## WHAT THIS TASK INVOLVES:
Find each line in the listing below that contains the string "height", treating uppercase and lowercase as different, and copy those lines.

======== SUPPLIED MATERIAL ========

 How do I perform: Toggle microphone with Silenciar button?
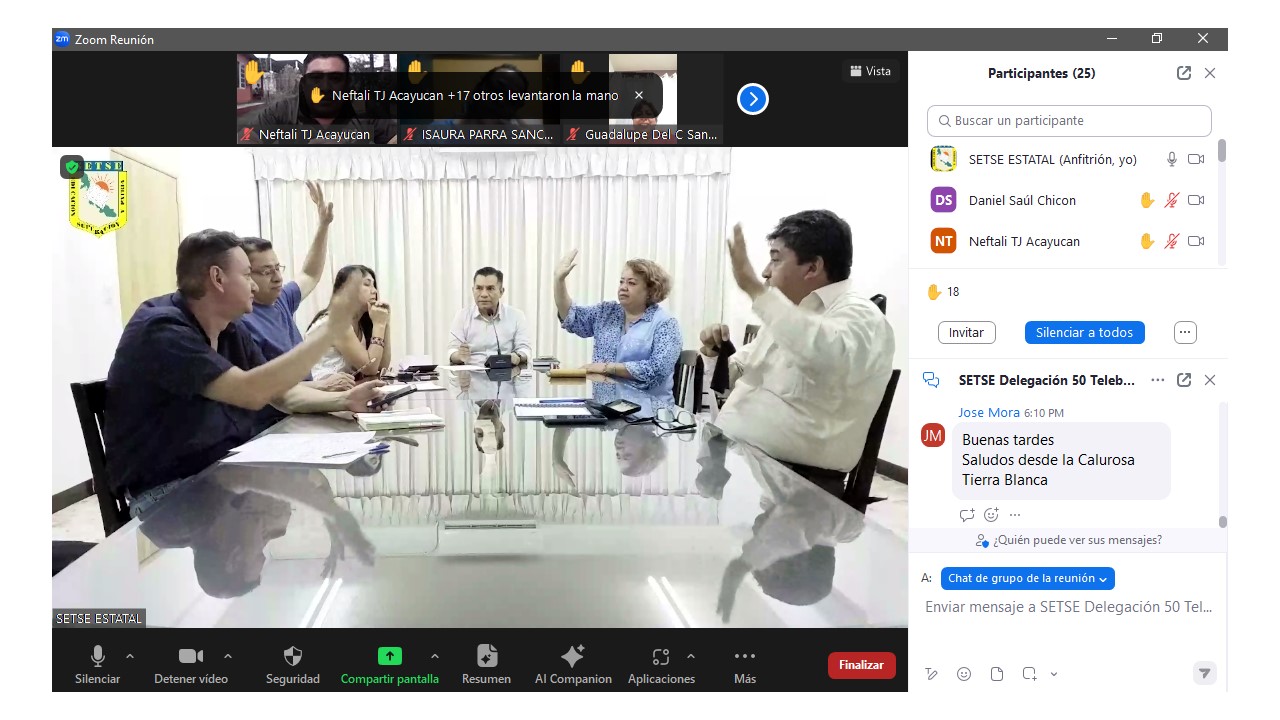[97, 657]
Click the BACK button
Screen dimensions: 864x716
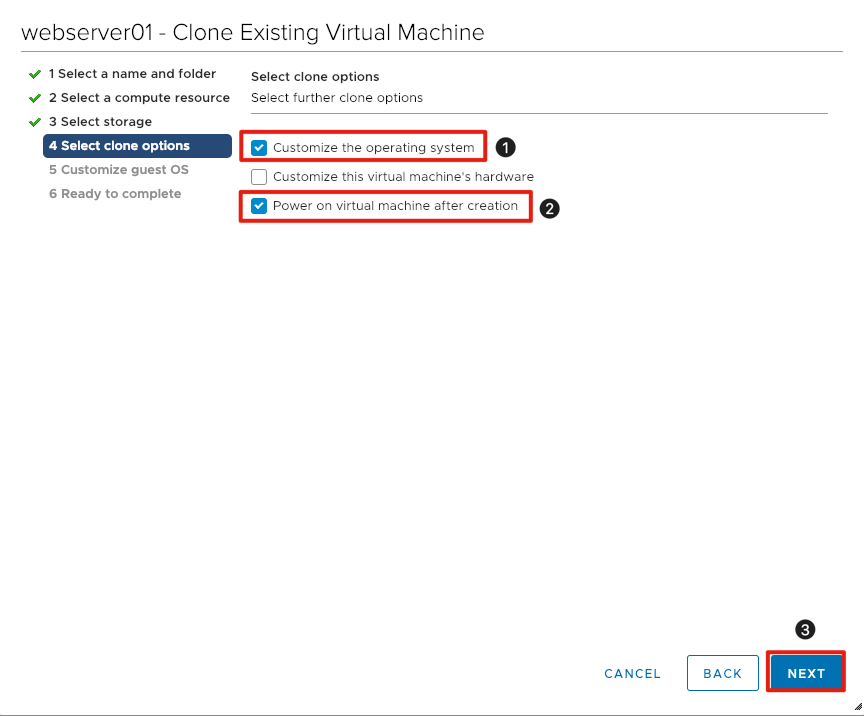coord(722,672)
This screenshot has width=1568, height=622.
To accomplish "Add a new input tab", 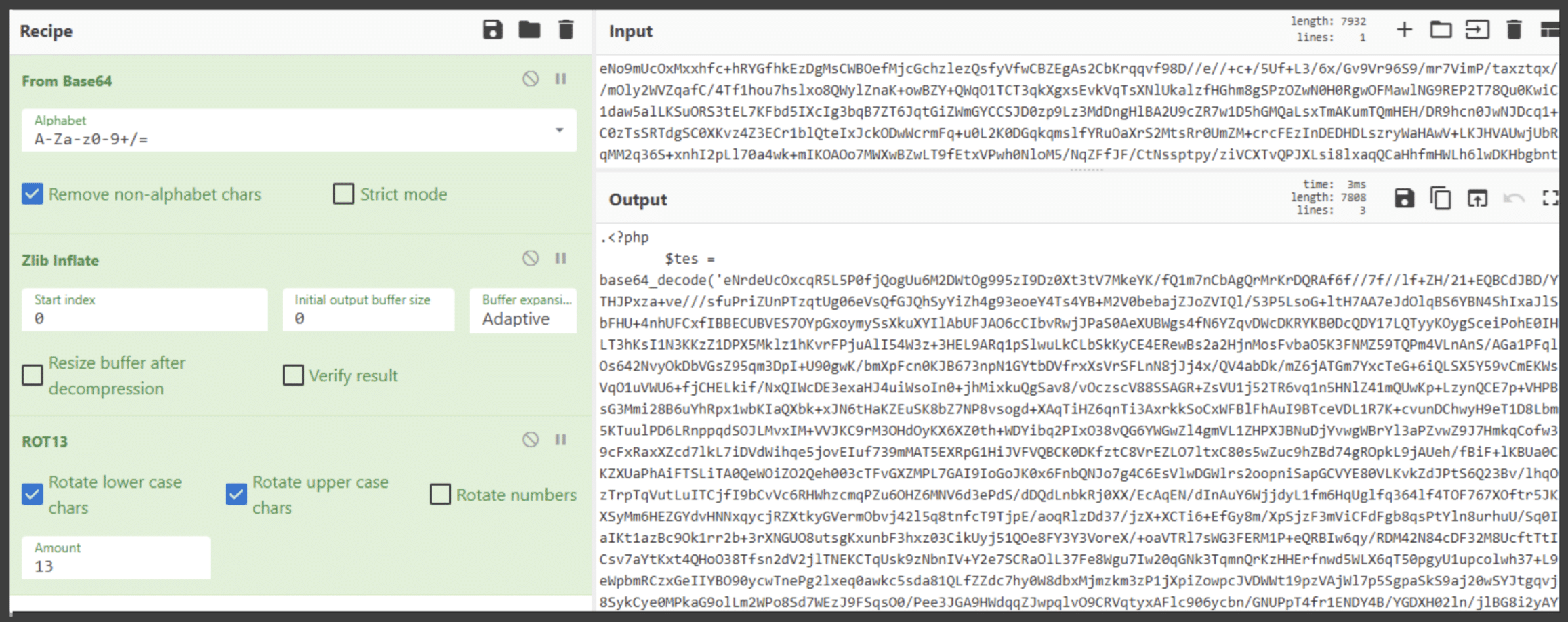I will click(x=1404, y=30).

========
======== SUPPLIED MATERIAL ========

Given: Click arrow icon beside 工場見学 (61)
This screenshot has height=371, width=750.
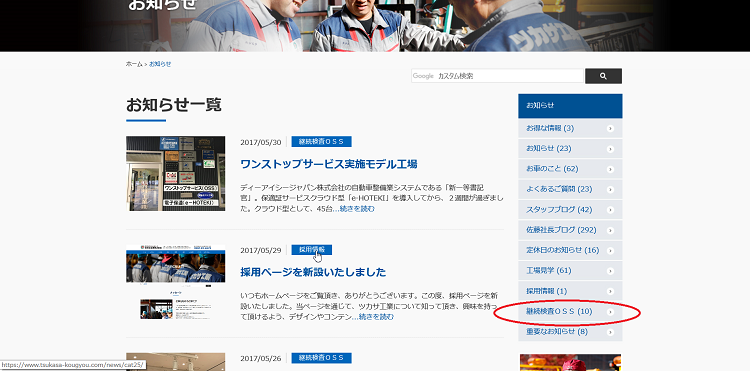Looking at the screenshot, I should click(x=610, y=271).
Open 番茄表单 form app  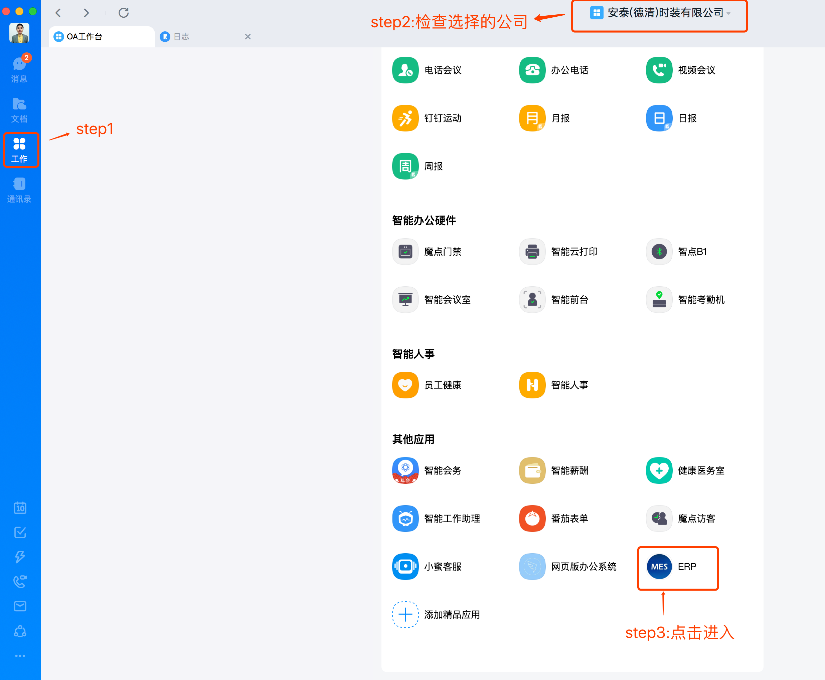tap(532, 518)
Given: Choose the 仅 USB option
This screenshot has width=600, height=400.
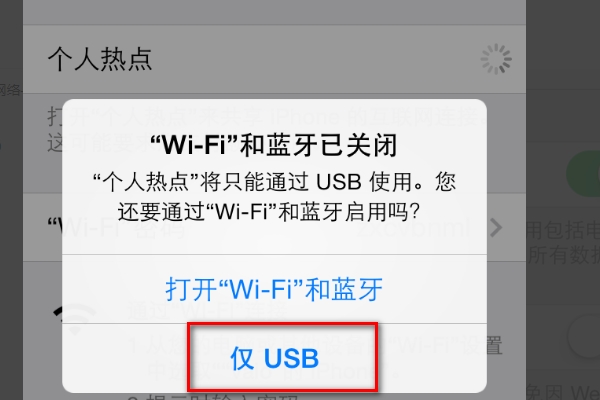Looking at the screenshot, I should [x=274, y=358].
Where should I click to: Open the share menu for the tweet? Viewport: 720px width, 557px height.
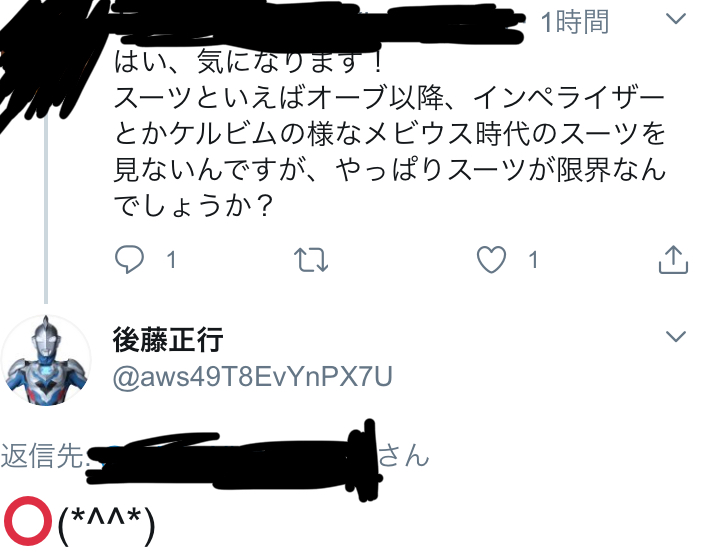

========

## RESULT OF THIS TASK:
This screenshot has width=1568, height=622.
This screenshot has height=371, width=750.
This screenshot has width=600, height=400.
Where should I click to: Open the share menu for the tweet? Viewport: 720px width, 557px height.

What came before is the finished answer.